Step 4: Examine bit 2 (mask = 4): x's bit 2 is 1 — another fixed position. Skip again.

Step 5: Examine bit 3 (mask = 8): x's bit 3 is 0 — free position found! Take the LSB of remaining = 1 (binary: 1): the LSB is 1. Set bit 3 in result: result = 0111 | 1000 = 1111 = 15. Right-shift remaining: 1 >> 1 = 0.

Step 6: remaining = 0, so all bits of n - 1 have been placed. The loop terminates.

Step 7: Result = 15. Verify: the array [6, 7, 14, 15] is strictly increasing and 6 & 7 & 14 & 15 = 0110 & 0111 & 1110 & 1111 = 0110 = 6 = x ✓.

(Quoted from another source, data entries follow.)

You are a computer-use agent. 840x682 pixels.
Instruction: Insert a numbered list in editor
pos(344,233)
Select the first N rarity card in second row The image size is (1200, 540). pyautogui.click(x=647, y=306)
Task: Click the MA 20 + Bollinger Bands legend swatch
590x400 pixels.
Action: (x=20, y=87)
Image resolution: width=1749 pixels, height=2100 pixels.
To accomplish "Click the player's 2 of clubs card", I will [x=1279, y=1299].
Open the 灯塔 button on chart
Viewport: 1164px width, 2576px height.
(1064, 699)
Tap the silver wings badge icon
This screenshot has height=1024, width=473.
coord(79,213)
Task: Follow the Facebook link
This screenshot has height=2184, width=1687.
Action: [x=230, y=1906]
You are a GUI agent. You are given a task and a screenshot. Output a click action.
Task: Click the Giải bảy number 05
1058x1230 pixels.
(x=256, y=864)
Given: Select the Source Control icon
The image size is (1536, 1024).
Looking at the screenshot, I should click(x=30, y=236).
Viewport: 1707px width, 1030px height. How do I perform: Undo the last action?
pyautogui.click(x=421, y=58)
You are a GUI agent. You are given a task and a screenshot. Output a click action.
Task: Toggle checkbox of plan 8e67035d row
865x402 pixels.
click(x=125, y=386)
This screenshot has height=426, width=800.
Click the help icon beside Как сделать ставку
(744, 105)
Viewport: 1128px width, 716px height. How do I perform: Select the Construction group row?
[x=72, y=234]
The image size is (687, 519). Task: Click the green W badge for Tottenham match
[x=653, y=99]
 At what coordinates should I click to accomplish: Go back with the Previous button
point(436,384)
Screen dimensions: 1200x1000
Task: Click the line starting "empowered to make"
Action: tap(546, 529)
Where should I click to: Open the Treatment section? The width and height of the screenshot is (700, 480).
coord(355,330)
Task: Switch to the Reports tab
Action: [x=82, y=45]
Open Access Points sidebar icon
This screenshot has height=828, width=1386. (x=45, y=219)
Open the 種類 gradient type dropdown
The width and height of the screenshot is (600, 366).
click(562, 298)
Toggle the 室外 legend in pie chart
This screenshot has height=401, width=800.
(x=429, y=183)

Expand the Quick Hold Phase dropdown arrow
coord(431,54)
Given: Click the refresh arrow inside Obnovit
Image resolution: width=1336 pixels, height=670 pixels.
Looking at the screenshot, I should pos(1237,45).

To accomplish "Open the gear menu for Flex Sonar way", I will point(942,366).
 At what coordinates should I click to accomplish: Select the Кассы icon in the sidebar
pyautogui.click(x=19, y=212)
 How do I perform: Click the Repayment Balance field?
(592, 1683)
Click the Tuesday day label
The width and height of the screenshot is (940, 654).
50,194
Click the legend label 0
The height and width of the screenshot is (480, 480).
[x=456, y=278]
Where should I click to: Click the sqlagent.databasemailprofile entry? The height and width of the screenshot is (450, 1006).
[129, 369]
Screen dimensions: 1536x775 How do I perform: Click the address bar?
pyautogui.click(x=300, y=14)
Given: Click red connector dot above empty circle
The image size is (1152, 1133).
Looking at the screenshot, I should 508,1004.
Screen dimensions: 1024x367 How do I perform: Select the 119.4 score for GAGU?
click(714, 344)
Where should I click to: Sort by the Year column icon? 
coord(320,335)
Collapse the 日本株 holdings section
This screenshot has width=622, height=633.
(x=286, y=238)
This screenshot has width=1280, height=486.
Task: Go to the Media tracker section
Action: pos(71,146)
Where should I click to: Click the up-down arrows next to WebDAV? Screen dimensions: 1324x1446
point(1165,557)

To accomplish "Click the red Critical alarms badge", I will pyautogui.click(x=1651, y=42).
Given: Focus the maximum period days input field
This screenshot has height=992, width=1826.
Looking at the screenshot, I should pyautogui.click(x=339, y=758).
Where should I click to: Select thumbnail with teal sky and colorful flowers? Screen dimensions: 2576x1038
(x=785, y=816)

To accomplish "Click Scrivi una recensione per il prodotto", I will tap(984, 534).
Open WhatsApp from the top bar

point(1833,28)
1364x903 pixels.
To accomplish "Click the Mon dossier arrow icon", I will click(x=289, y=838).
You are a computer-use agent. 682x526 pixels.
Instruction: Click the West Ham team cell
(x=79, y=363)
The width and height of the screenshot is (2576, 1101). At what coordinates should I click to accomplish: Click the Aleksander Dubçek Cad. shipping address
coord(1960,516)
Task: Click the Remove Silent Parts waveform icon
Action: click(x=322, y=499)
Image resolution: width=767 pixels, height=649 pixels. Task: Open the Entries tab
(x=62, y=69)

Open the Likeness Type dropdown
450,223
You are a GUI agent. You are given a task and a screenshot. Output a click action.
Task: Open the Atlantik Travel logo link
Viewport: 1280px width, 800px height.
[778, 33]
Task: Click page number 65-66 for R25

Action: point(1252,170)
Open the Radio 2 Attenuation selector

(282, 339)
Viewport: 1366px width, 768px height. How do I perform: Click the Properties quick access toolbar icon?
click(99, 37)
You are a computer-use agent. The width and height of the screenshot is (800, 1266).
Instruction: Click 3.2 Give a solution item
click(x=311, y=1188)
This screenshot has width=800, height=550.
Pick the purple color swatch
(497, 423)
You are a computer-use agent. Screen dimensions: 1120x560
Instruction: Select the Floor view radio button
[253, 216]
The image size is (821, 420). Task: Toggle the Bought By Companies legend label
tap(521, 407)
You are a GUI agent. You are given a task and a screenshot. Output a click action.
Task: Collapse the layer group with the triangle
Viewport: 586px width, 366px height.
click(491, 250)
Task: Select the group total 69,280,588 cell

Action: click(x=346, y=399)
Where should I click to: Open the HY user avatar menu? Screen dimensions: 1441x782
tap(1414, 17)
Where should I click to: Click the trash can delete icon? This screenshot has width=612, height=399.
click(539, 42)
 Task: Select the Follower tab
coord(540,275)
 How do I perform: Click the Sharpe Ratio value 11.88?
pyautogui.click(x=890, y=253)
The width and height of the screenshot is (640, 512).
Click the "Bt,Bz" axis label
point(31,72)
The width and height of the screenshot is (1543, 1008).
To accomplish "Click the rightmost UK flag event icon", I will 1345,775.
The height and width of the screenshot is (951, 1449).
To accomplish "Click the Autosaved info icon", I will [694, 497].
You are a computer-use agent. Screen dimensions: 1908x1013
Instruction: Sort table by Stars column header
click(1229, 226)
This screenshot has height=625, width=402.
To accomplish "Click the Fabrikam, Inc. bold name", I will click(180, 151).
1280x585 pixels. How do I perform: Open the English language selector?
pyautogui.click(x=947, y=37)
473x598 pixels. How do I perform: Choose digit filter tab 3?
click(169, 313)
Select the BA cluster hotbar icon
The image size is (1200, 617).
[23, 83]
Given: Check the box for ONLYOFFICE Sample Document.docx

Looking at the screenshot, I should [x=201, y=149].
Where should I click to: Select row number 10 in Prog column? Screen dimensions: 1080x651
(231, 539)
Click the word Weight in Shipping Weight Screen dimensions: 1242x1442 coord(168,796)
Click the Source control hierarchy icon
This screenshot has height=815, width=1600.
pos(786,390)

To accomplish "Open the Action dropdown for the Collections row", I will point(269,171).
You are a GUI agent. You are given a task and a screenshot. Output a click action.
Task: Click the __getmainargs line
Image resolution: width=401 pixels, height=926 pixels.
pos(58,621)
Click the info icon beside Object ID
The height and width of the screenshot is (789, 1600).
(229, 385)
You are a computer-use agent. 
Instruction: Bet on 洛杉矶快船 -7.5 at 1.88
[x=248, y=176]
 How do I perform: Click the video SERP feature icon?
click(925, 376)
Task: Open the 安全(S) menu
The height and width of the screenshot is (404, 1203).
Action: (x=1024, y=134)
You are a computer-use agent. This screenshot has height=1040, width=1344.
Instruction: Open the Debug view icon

Bit Position Mapping — Placing n-1 Bits Into Free Positions of x — Watch how the bits of n-1 are spread into x's zero-bit positions, directly computing the answer without iterating through all intermediate values.

Algorithm

  1. Set result = x and remaining = n - 1
  2. Initialize mask = 1 (starting at the least significant bit)
  3. While remaining > 0:
    • If the current bit position in x is 0 (i.e., (mask & x) == 0):
      • If the LSB of remaining is 1, set this bit in result (result |= mask)
      • Right-shift remaining by 1 (consume one bit from n - 1)
    • Left-shift mask by 1 (move to the next bit position)
  4. Return result

Code

class Solution {
public:
    long long minEnd(int n, int x) {
        long long result = x;
        long long remaining = n - 1;
        long long mask = 1;
        while (remaining > 0) {
            if ((mask & x) == 0) {
                result |= (remaining & 1) * mask;
                remaining >>= 1;
            }
            mask <<= 1;
        }
        return result;
    }
};
class Solution:
    def minEnd(self, n: int, x: int) -> int:
        result = x
        remaining = n - 1
        mask = 1
        while remaining > 0:
            if (mask & x) == 0:
                if remaining & 1:
                    result |= mask
                remaining >>= 1
            mask <<= 1
        return result
class Solution {
    public long minEnd(int n, int x) {
        long result = x;
        long remaining = n - 1;
        long mask = 1;
        while (remaining > 0) {
            if ((mask & x) == 0) {
                result |= (remaining & 1) * mask;
                remaining >>= 1;
            }
            mask <<= 1;
        }
        return result;
    }
}

Complexity Analysis

Time Complexity: O(log(n + x))

The while loop runs until remaining (initially n - 1) becomes 0. Each time we encounter a free bit position in x, we right-shift remaining, halving it. So remaining reaches 0 after at most log₂(n) free-position encounters. The mask also scans through the bits of x, which contributes at most log₂(x) iterations. The total number of loop iterations is bounded by the number of bits needed to represent max(n, x), giving O(log(n + x)).

In practice, since n and x are both bounded by 10^8 (roughly 27 bits), the loop runs at most about 60 iterations — effectively constant time on fixed-width integers.

Space Complexity: O(1)

Only three variables (result, remaining, mask) are used. No additional data structures are allocated, so memory usage is constant regardless of input size.